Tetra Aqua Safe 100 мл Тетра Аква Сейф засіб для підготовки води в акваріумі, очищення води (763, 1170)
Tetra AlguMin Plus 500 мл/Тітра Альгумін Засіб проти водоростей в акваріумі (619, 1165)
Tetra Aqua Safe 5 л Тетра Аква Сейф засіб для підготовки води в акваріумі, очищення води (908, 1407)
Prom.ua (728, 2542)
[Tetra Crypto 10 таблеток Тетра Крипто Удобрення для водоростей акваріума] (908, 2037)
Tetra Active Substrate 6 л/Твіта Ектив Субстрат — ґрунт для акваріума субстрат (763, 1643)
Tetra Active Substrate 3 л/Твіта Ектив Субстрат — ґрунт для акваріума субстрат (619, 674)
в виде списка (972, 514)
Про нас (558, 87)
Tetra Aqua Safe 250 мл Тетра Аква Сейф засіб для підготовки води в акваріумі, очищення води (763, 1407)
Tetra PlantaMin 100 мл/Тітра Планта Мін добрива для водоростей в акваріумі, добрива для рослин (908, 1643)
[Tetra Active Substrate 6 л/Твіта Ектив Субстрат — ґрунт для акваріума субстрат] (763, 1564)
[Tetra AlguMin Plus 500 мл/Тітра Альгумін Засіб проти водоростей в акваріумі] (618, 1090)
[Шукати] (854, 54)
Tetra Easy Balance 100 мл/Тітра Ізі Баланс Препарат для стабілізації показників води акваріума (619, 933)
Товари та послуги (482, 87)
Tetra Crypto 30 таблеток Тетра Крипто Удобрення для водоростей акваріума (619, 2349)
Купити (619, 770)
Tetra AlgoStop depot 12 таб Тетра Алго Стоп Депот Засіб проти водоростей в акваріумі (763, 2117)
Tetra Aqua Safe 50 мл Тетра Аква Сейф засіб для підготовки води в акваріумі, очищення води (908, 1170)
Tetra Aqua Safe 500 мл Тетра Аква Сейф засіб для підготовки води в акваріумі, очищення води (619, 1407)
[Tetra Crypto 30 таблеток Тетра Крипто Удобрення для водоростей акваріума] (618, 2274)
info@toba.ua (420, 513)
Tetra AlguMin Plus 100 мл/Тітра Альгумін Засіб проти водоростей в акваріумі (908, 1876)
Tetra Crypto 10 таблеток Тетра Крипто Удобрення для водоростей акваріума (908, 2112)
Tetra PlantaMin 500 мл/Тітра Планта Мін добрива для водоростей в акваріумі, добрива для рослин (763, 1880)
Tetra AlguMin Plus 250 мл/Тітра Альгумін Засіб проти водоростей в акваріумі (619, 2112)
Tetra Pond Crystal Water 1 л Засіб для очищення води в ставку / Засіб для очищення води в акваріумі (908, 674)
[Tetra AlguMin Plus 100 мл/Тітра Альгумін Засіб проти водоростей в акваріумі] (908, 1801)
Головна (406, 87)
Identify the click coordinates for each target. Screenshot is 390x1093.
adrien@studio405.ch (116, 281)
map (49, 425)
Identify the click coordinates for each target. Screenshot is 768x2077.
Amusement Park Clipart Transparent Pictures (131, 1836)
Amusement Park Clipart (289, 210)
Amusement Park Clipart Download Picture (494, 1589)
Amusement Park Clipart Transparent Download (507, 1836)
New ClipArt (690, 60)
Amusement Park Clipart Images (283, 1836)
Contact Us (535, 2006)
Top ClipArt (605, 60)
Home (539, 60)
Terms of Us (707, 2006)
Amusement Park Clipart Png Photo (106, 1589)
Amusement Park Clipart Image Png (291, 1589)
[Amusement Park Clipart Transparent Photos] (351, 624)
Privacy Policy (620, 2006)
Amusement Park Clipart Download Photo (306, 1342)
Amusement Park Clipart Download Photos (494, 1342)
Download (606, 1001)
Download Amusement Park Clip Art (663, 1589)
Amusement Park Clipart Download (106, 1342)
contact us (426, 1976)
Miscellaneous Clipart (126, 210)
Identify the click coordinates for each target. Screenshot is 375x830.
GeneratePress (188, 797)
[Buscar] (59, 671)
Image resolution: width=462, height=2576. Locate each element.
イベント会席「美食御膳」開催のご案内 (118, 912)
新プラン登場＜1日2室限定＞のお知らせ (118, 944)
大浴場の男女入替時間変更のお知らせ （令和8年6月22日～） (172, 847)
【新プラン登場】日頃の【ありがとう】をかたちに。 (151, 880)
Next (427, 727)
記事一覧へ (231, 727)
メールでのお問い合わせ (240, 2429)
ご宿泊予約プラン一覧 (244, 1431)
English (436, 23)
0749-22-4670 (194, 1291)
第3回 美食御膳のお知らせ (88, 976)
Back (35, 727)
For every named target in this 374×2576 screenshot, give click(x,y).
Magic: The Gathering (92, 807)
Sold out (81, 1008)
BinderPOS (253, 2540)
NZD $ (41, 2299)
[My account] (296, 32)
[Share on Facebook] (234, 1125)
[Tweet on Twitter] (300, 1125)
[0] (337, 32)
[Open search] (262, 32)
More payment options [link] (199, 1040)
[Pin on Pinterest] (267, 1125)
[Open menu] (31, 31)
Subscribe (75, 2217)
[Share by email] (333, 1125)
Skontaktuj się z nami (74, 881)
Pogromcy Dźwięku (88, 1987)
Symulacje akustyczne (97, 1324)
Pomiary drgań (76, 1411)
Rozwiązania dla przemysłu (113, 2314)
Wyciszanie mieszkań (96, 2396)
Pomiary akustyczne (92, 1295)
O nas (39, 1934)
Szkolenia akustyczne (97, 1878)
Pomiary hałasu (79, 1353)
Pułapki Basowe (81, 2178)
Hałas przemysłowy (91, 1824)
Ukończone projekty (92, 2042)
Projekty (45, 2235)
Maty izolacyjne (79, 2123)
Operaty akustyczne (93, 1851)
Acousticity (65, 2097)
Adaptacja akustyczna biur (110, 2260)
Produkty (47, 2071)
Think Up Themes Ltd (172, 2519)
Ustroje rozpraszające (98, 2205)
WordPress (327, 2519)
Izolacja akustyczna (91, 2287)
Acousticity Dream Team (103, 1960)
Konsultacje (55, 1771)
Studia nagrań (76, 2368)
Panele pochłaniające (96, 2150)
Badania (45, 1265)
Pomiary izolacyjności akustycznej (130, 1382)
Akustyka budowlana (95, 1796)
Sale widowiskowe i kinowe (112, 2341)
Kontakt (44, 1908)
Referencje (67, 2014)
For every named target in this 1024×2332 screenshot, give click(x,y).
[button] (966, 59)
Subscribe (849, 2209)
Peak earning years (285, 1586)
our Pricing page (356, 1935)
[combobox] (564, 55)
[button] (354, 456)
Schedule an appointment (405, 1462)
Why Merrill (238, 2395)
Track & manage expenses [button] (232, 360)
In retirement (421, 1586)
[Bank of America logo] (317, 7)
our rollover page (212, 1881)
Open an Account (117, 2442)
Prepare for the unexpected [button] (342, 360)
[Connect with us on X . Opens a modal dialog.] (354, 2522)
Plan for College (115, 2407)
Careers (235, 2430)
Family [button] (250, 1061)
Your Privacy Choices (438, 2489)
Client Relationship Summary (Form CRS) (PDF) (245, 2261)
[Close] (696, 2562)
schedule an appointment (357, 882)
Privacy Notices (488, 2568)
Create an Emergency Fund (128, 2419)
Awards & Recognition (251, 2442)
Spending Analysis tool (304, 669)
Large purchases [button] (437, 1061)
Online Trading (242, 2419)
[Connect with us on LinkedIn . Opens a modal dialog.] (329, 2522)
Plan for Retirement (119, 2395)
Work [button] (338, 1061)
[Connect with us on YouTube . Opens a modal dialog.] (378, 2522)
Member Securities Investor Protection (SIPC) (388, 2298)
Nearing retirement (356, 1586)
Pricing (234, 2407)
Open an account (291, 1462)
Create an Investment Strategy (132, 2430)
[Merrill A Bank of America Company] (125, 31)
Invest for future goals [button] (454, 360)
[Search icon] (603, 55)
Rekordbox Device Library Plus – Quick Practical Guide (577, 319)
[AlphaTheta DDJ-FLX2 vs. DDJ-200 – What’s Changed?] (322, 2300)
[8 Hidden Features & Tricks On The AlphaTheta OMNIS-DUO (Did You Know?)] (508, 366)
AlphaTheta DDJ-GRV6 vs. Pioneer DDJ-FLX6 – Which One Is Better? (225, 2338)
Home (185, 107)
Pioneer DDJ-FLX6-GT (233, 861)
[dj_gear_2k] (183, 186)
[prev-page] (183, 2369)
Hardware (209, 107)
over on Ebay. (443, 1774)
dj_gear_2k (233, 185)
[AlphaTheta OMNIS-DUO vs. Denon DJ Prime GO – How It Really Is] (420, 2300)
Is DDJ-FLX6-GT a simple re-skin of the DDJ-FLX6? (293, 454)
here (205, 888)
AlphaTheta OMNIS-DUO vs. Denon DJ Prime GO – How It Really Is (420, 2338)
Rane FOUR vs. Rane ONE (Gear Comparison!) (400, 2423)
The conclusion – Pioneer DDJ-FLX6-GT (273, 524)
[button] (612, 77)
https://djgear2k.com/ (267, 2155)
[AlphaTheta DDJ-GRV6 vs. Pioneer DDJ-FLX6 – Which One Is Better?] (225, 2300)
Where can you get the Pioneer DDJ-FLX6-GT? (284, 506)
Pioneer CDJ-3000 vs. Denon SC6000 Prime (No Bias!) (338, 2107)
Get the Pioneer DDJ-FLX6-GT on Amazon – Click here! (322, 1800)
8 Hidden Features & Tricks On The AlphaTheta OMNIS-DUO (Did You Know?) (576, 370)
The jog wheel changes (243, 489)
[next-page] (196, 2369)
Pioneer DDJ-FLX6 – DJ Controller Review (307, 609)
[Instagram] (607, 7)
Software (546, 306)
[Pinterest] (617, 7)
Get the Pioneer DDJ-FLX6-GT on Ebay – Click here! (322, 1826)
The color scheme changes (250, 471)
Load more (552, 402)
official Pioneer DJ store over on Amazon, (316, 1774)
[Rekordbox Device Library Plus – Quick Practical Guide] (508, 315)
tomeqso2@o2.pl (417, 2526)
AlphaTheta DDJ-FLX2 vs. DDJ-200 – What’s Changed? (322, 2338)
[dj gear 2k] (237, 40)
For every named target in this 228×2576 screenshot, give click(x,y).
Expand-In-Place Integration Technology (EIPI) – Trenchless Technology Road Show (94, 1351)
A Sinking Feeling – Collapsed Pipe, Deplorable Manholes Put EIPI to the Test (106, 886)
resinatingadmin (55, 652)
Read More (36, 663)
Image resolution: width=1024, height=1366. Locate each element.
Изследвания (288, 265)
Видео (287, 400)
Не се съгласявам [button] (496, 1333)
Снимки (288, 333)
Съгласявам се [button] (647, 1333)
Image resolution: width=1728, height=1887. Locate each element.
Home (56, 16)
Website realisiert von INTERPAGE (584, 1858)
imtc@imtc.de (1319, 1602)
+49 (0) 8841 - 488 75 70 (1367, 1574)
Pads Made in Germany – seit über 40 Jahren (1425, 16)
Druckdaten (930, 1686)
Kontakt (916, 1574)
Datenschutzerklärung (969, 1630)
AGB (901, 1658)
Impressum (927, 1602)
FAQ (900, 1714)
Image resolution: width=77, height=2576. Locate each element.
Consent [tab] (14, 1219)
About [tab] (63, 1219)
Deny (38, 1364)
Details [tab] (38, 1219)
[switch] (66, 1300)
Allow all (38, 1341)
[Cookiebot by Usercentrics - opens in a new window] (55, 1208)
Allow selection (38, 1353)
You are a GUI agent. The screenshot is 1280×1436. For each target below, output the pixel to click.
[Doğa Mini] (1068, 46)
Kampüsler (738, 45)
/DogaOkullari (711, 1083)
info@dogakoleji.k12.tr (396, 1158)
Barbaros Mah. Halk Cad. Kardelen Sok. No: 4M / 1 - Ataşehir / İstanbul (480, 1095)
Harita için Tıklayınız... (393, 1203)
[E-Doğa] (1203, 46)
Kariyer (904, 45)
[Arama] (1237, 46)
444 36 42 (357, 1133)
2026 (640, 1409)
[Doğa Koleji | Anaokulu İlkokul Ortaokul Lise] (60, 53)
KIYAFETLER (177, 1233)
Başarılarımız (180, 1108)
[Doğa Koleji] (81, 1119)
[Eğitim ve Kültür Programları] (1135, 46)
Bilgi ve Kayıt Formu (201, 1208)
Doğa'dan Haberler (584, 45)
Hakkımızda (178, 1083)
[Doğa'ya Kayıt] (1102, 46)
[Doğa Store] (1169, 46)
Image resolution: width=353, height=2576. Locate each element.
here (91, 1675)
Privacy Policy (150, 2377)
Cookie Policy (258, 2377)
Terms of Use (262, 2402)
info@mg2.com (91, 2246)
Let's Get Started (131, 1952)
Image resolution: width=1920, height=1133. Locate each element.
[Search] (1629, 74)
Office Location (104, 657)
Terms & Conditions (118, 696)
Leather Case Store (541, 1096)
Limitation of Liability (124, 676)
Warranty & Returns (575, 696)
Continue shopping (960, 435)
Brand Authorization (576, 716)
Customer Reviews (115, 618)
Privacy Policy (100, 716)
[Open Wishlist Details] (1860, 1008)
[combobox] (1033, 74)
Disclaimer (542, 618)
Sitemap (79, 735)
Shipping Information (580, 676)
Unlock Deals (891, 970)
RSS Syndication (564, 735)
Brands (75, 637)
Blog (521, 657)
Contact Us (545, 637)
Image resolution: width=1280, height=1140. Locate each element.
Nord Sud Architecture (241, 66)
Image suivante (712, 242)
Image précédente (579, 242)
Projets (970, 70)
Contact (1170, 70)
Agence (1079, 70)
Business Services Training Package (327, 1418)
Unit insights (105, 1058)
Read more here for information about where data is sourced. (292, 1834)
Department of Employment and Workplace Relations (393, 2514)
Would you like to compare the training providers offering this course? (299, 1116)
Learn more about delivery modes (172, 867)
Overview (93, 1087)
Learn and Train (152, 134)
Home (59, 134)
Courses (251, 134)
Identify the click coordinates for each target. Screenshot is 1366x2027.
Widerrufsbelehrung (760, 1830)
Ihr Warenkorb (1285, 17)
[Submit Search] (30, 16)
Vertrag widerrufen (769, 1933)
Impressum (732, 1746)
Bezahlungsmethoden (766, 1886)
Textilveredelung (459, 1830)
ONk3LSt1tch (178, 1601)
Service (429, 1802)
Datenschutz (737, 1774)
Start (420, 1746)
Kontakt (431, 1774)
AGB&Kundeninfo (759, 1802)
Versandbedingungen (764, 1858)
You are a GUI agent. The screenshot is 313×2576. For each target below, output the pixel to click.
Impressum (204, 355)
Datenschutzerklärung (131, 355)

> Work task
Reproduce exactly the section above that begins at the line containing "акваріума (619, 2349)" and ends at the line containing "Tetra Aqua Safe 50 мл", leaving out all other lines.

> Solution
Tetra Crypto 30 таблеток Тетра Крипто Удобрення для водоростей акваріума (619, 2349)
Купити (619, 770)
Tetra AlgoStop depot 12 таб Тетра Алго Стоп Депот Засіб проти водоростей в акваріумі (763, 2117)
Tetra Aqua Safe 50 мл Тетра Аква Сейф засіб для підготовки води в акваріумі, очищення води (908, 1170)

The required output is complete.